Why China Feels Good About the Trade War

Insights, analysis and must reads from CNN's Fareed Zakaria and the Global Public Square team, compiled by Global Briefing editor Chris Good
 
June 27, 2019

Why China Feels Good About the Trade War

China expert Andrew Nathan details in Foreign Affairs some reasons why China feels it's winning the trade war: China has already replaced US agricultural imports, tariffs may hit US workers harder than Chinese, and its state-run economy can create new jobs more easily to absorb damage.
 
China is taking a long view, Nathan writes, with President Xi predicting "containment and provocation" from the US until 2049, when China will (he believes) surpass it. "Trade war or no trade war, decoupling or no decoupling, China is on the path to economic independence from the United States," Nathan writes; consequently, when Xi and President Trump next talk, the Chinese leader might offer Trump a worse deal than the one China has left on the table.
 
While Trump appears bent on rectifying the US-China trade deficit, Andrew Sheng and Xiao Geng write for Project Syndicate that US multinationals will feel the most heat.
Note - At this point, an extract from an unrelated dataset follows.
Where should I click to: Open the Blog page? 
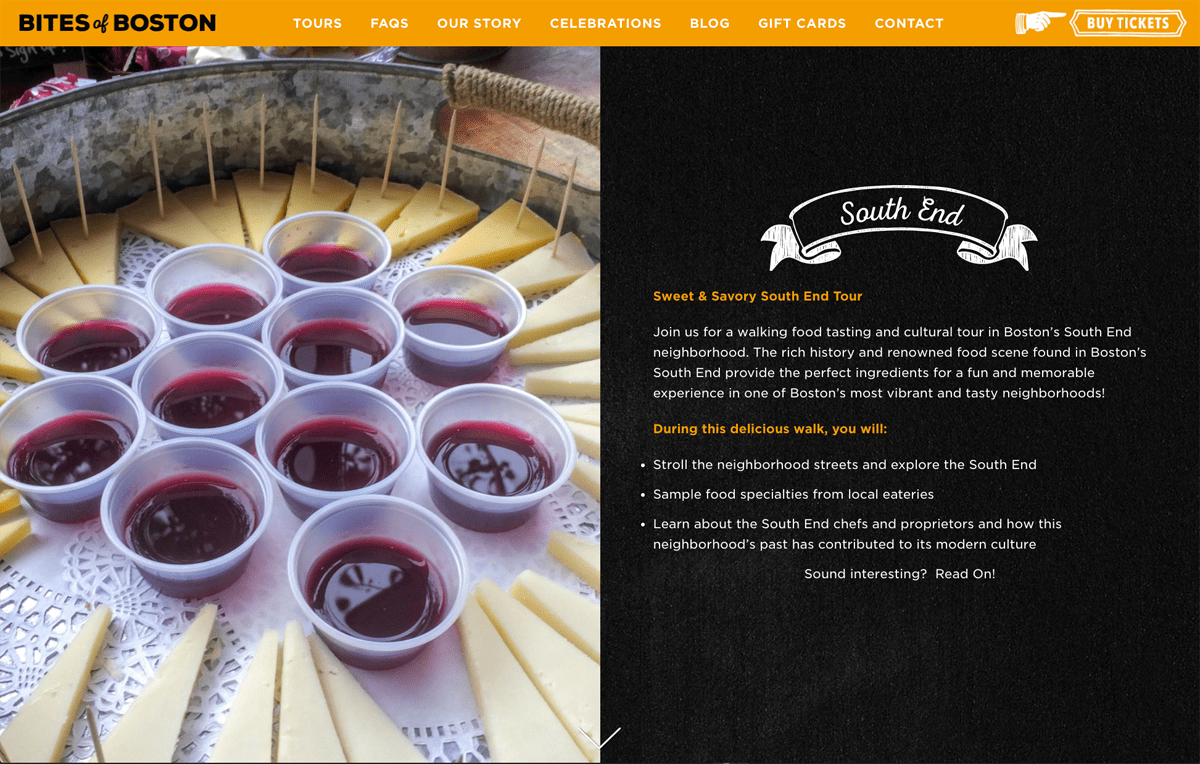(709, 23)
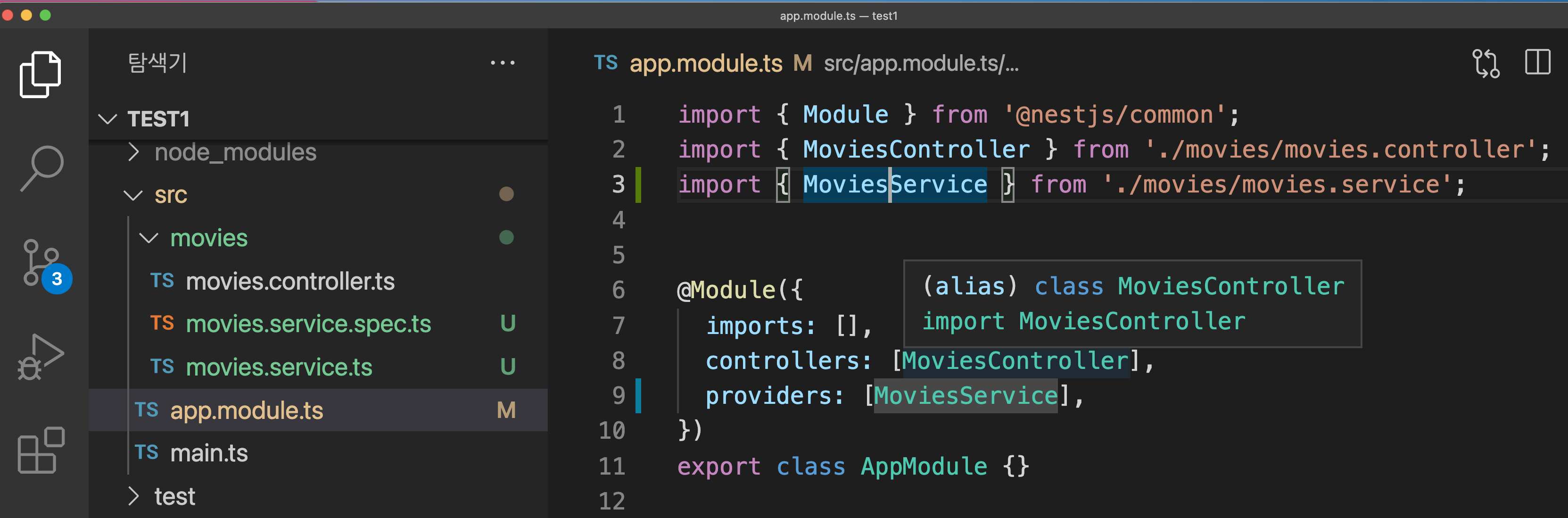
Task: Open movies.service.spec.ts file
Action: coord(308,324)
They reap outsized sales revenue from their investments in China, and if the trade war drags on, those firms stand to suffer most, they write.

How to Deescalate With Iran

Tension between the US and Iran "has the world on edge," Mahsa Rouhi writes at The National Interest, as Iran has calculated that President Trump will shy from war before his reelection campaign, while Trump has offered a "mishmash" of pressure and diplomacy.
 
Rouhi's solution: Each side should make clear its red lines and what it would concede in order to begin negotiations. "Without clear intent and perceptions, the stalemate will only continue because neither side has the domestic political space to go out on a limb for an uncertain outcome," she writes.

Macron vs. the Populists

Emmanuel Macron is confronting populism at home (in the gilets jaunes) and abroad (in Europe's nationalist parties), and two new essays delve into how the young French president is faring.
 
In The New Yorker, Lauren Collins profiles Macron as a sometimes-intransigent character who can act defiantly in the face of criticism—who has nonetheless mostly succeeded with his "grand débat" town-hall tour, effectively taking his medicine. "What is Macronism?" Collins asks, seeking to encapsulate his governing philosophy. "It's a form of machine learning, in which Macron and his apparatus try to perform the task of reforming France without having been pre-programmed."
 
Domestic unrest has, ironically, accompanied a strengthening of Macron's position, Didier Fassin surmises in the London Review of Books, as France's traditional parties have sunk, even as the crisis has revealed Macron's "limitations." Macron uses populism in his own way—albeit of a centrist variety—and displays some authoritarian tendencies, Fassin writes; his aims at broader influence face uncertain prospects, as he presents Europe with an unnecessarily stark choice between progressivism and nationalism.

Why ISIS Could Come Back Even Stronger

ISIS "is not defeated," according to a report by the Institute for the Study of War, which points out a grim reality: ISIS "is stronger today than its predecessor Al Qaeda in Iraq (AQI) was in 2011, when the U.S. withdrew from Iraq"—which suggests it could come back stronger, compared to its initial rise out of AQI's ashes.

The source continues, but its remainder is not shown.